Search code examples
c++c++11stdstring

Are there downsides to using std::string as a buffer?


I have recently seen a colleague of mine using std::string as a buffer:

std::string receive_data(const Receiver& receiver) {
  std::string buff;
  int size = receiver.size();
  if (size > 0) {
    buff.resize(size);
    const char* dst_ptr = buff.data();
    const char* src_ptr = receiver.data();
    memcpy((char*) dst_ptr, src_ptr, size);
  }
  return buff;
}

I guess this guy wants to take advantage of auto destruction of the returned string so he needs not worry about freeing of the allocated buffer.

This looks a bit strange to me since according to cplusplus.com the data() method returns a const char* pointing to a buffer internally managed by the string:

const char* data() const noexcept;

Memcpy-ing to a const char pointer?

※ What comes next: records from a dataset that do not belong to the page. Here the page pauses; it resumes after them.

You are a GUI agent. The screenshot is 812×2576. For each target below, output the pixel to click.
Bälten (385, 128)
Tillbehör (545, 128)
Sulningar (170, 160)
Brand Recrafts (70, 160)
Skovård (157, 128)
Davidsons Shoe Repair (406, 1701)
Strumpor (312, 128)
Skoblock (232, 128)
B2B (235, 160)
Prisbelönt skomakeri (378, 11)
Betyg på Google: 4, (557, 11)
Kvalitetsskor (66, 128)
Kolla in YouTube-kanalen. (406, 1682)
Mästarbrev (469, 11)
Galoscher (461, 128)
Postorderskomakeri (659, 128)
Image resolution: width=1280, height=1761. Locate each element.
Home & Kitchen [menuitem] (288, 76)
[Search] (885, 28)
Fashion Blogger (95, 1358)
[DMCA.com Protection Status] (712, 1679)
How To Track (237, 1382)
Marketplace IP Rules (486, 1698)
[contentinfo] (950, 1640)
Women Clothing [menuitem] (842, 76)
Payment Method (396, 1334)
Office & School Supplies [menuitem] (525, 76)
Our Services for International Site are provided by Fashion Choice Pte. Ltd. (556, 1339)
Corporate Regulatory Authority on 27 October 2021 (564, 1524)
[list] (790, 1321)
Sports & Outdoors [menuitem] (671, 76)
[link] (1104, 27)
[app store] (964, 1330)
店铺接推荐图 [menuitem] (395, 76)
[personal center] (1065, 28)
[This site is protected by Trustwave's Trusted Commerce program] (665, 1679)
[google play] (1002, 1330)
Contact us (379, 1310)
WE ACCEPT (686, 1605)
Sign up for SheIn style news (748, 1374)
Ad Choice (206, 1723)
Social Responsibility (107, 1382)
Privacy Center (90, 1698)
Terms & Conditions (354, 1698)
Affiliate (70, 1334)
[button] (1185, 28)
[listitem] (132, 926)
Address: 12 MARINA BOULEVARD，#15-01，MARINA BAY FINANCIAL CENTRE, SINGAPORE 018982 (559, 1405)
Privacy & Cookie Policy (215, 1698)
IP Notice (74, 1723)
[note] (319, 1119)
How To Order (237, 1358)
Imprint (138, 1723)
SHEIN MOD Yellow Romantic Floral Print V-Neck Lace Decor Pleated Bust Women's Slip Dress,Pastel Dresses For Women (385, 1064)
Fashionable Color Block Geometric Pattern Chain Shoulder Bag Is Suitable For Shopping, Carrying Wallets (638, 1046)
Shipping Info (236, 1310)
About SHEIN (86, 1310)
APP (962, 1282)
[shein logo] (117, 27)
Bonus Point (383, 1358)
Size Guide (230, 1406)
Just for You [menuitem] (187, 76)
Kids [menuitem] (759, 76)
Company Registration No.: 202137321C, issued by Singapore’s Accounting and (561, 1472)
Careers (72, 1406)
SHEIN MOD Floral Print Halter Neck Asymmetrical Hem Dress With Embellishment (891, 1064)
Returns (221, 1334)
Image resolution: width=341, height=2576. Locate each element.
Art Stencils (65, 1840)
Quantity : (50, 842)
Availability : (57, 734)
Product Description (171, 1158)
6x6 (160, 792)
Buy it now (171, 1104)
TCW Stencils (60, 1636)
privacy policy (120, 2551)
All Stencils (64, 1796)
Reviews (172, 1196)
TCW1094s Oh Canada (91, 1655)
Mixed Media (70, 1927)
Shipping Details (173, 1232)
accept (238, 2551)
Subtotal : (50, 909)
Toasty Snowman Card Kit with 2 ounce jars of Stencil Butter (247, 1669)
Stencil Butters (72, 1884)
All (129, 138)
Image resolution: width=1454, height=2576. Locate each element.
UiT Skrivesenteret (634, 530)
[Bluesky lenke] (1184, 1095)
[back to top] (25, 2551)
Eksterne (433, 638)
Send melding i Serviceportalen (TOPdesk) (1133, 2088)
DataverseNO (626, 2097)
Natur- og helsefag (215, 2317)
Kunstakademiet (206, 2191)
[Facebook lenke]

AFAIK this does no harm as long as we know what we do, but have I missed something? Is this dangerous?


Solution

  • Don't use std::string as a buffer.

    It is bad practice to use std::string as a buffer, for several reasons (listed in no particular order):

    • std::string was not intended for use as a buffer; you would need to double-check the description of the class to make sure there are no "gotchas" which would prevent certain usage patterns (or make them trigger undefined behavior).
    • As a concrete example: Before C++17, you can't even write through the pointer you get with data() - it's const Tchar *; so your code would cause undefined behavior. (But &(str[0]), &(str.front()), or &(*(str.begin())) would work.)
    • Using std::strings for buffers is confusing to readers of your function's definition, who assume you would be using std::string for, well, strings. In other words, doing so breaks the Principle of Least Astonishment.
    • Worse yet, it's confusing for whoever might use your function - they too may think what you're returning is a string, i.e. valid human-readable text.
    • std::unique_ptr would be fine for your case, or even std::vector. In C++17, you can use std::byte for the element type, too. A more sophisticated option is a class with an SSO-like feature, e.g. Boost's small_vector (thank you, @gast128, for mentioning it).
    • (Minor point:) libstdc++ had to change its ABI for std::string to conform to the C++11 standard, so in some cases (which by now are rather unlikely), you might run into some linkage or runtime issues that you wouldn't with a different type for your buffer.

    Also, your code may make two instead of one heap allocations (implementation dependent): Once upon string construction and another when resize()ing. But that in itself is not really a reason to avoid std::string, since you can avoid the double allocation using the construction in @Jarod42's answer.